Donald Trump has said he used a speech generated by artificial intelligence (AI) after being impressed by the content.
The former US president, whose oratory is noted for its rambling, off-the-cuff style but also for its demagoguery, made the claim in an interview with Logan Paul’s podcast in which he lauded AI as “a superpower” but also warned of its potential dangers.
He said the rewritten speech came during a meeting with one of the industry’s “top people”, whom he did not identify.
“I had a speech rewritten by AI out there, one of the top people,” Trump said. “He said, ‘Oh, you’re gonna make a speech? Yeah?’ He goes, click, click, click, and like, 15 seconds later, he shows me my speech that’s written that’s great, so beautifully. I said, ‘I’m gonna use this.’ I’ve never seen anything like it.” Trump did not say at what event he had used the AI-generated speech.
He predicted that AI’s oratorical gifts could sound the death knell for speech writers, long a part of Washington’s political landscape.
“One industry I think that will be gone are these wonderful speechwriters,” he said. I’ve never seen anything like it, and so quickly, a matter of literally minutes, it’s done. It’s a little bit scary.”
Asked what he said to his speech writer, Trump jokingly responded, “You’re fired,” a line associated with The Apprentice, the TV reality show that helped propel his political rise.

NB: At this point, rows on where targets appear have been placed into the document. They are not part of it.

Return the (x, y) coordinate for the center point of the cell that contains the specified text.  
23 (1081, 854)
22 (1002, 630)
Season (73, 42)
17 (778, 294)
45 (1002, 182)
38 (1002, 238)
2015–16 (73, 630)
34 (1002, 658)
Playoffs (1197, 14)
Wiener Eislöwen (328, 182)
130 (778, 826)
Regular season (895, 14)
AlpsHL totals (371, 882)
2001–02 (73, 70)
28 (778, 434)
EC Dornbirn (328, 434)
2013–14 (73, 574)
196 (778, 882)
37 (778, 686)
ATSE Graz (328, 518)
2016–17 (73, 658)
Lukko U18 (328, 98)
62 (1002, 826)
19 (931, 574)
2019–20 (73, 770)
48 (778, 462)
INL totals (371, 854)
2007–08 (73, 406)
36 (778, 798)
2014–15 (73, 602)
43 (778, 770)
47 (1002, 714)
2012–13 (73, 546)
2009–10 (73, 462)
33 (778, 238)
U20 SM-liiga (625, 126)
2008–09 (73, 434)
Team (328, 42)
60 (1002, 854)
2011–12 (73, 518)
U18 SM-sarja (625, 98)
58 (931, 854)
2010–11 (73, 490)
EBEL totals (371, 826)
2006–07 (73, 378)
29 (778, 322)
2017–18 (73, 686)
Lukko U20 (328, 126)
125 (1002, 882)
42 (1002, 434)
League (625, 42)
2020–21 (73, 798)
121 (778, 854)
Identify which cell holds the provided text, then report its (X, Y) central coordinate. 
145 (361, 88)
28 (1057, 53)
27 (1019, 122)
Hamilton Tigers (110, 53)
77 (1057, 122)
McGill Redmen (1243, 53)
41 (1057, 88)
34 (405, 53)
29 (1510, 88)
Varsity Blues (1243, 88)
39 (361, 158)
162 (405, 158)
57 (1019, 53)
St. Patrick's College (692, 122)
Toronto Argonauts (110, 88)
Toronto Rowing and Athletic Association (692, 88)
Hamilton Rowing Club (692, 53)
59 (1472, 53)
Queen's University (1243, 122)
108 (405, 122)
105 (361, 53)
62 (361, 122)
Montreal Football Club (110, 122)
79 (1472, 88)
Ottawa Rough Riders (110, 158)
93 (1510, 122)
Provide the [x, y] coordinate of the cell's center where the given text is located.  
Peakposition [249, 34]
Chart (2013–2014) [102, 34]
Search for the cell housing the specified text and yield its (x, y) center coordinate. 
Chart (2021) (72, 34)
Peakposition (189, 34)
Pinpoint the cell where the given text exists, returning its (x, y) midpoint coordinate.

Trump, the Republican presumptive 2024 presidential nominee, also acknowledged that AI had dangers, especially in regard to deepfakes. He warned of an imaginary situation where a faked voice warned a foreign power that a US nuclear attack was being launched, possibly triggering a retaliatory strike.

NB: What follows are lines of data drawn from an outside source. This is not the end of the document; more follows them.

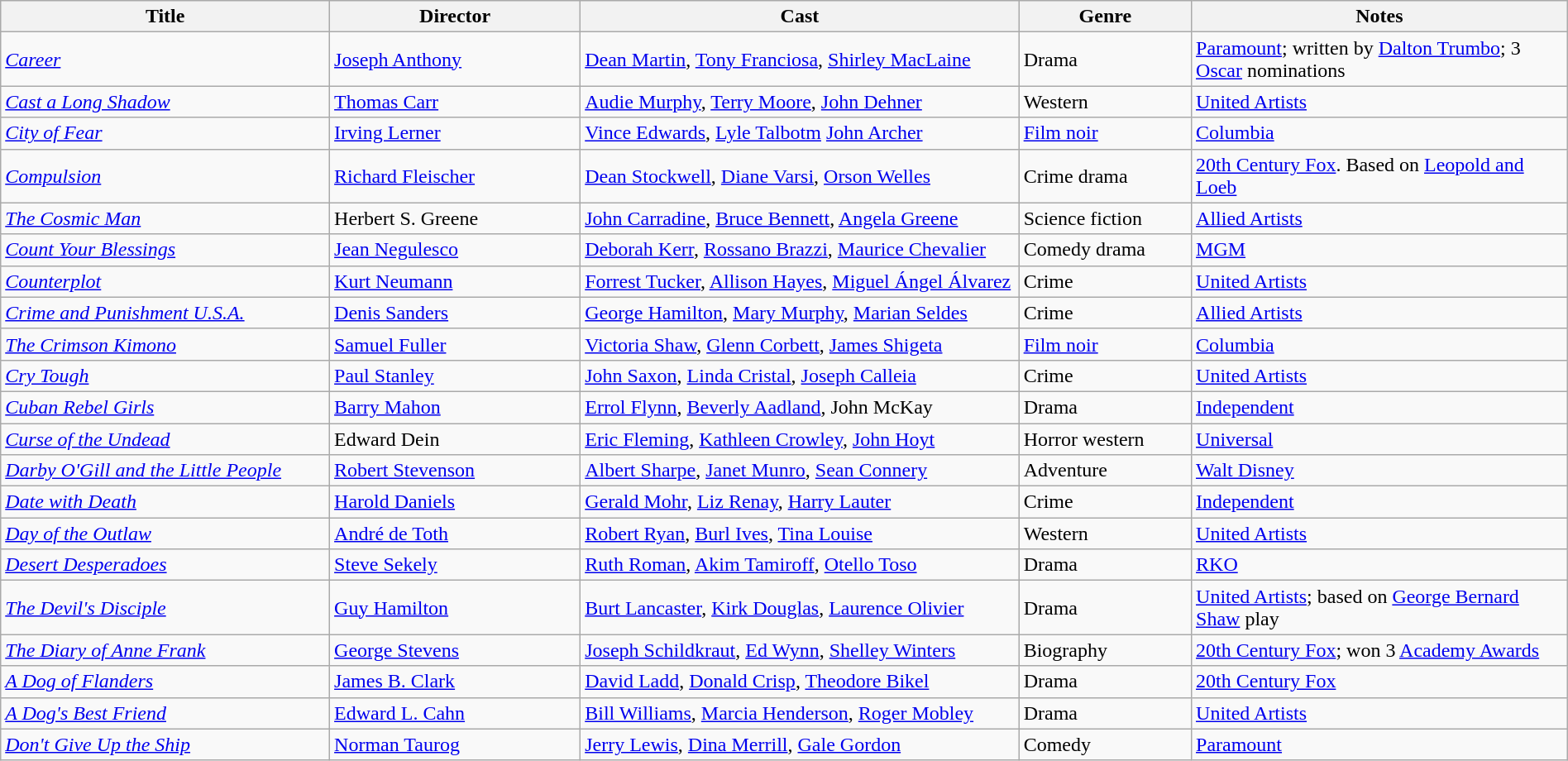
John Saxon, Linda Cristal, Joseph Calleia (800, 375)
20th Century Fox. Based on Leopold and Loeb (1379, 175)
Jean Negulesco (455, 250)
Gerald Mohr, Liz Renay, Harry Lauter (800, 502)
Richard Fleischer (455, 175)
Audie Murphy, Terry Moore, John Dehner (800, 102)
Genre (1105, 17)
Harold Daniels (455, 502)
Crime drama (1105, 175)
Paramount; written by Dalton Trumbo; 3 Oscar nominations (1379, 60)
Victoria Shaw, Glenn Corbett, James Shigeta (800, 344)
Ruth Roman, Akim Tamiroff, Otello Toso (800, 565)
Cry Tough (165, 375)
Cast (800, 17)
The Devil's Disciple (165, 607)
20th Century Fox (1379, 681)
Robert Stevenson (455, 471)
Date with Death (165, 502)
Horror western (1105, 439)
Compulsion (165, 175)
George Hamilton, Mary Murphy, Marian Seldes (800, 313)
Cuban Rebel Girls (165, 407)
20th Century Fox; won 3 Academy Awards (1379, 650)
The Diary of Anne Frank (165, 650)
Guy Hamilton (455, 607)
Walt Disney (1379, 471)
Samuel Fuller (455, 344)
Joseph Schildkraut, Ed Wynn, Shelley Winters (800, 650)
Don't Give Up the Ship (165, 744)
Career (165, 60)
Crime and Punishment U.S.A. (165, 313)
Vince Edwards, Lyle Talbotm John Archer (800, 133)
Jerry Lewis, Dina Merrill, Gale Gordon (800, 744)
Norman Taurog (455, 744)
George Stevens (455, 650)
Comedy (1105, 744)
Edward L. Cahn (455, 713)
City of Fear (165, 133)
James B. Clark (455, 681)
David Ladd, Donald Crisp, Theodore Bikel (800, 681)
Darby O'Gill and the Little People (165, 471)
Cast a Long Shadow (165, 102)
Adventure (1105, 471)
Steve Sekely (455, 565)
A Dog's Best Friend (165, 713)
Barry Mahon (455, 407)
Burt Lancaster, Kirk Douglas, Laurence Olivier (800, 607)
Notes (1379, 17)
The Cosmic Man (165, 218)
Irving Lerner (455, 133)
Joseph Anthony (455, 60)
Dean Martin, Tony Franciosa, Shirley MacLaine (800, 60)
Errol Flynn, Beverly Aadland, John McKay (800, 407)
Desert Desperadoes (165, 565)
Day of the Outlaw (165, 533)
Curse of the Undead (165, 439)
Dean Stockwell, Diane Varsi, Orson Welles (800, 175)
United Artists; based on George Bernard Shaw play (1379, 607)
Director (455, 17)
Universal (1379, 439)
Counterplot (165, 281)
John Carradine, Bruce Bennett, Angela Greene (800, 218)
Eric Fleming, Kathleen Crowley, John Hoyt (800, 439)
Biography (1105, 650)
Title (165, 17)
Comedy drama (1105, 250)
Edward Dein (455, 439)
Paul Stanley (455, 375)
Paramount (1379, 744)
RKO (1379, 565)
Robert Ryan, Burl Ives, Tina Louise (800, 533)
A Dog of Flanders (165, 681)
Thomas Carr (455, 102)
The Crimson Kimono (165, 344)
Albert Sharpe, Janet Munro, Sean Connery (800, 471)
Denis Sanders (455, 313)
MGM (1379, 250)
André de Toth (455, 533)
Herbert S. Greene (455, 218)
Bill Williams, Marcia Henderson, Roger Mobley (800, 713)
Count Your Blessings (165, 250)
Science fiction (1105, 218)
Forrest Tucker, Allison Hayes, Miguel Ángel Álvarez (800, 281)
Kurt Neumann (455, 281)
Deborah Kerr, Rossano Brazzi, Maurice Chevalier (800, 250)
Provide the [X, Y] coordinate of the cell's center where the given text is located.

“If you’re the president of the United States, and you announced that 13 missiles have been sent to, let’s not use the name of a country,” he said. “We have just sent 13 nuclear missiles heading to somewhere, and they will hit their targets in 12 minutes and 59 seconds, and you’re that country.”
He said he had asked the entrepreneur Elon Musk – referring to him by his first name – if Russia or China would be able to identify that the attack warning was fake and was told that they would have to use a code to check its veracity.
“Who the hell’s going to check. You got, like, 12 minutes – let’s check the code,” he said. “So what do they do when they see this? They have maybe a counterattack. It’s so dangerous in that way.”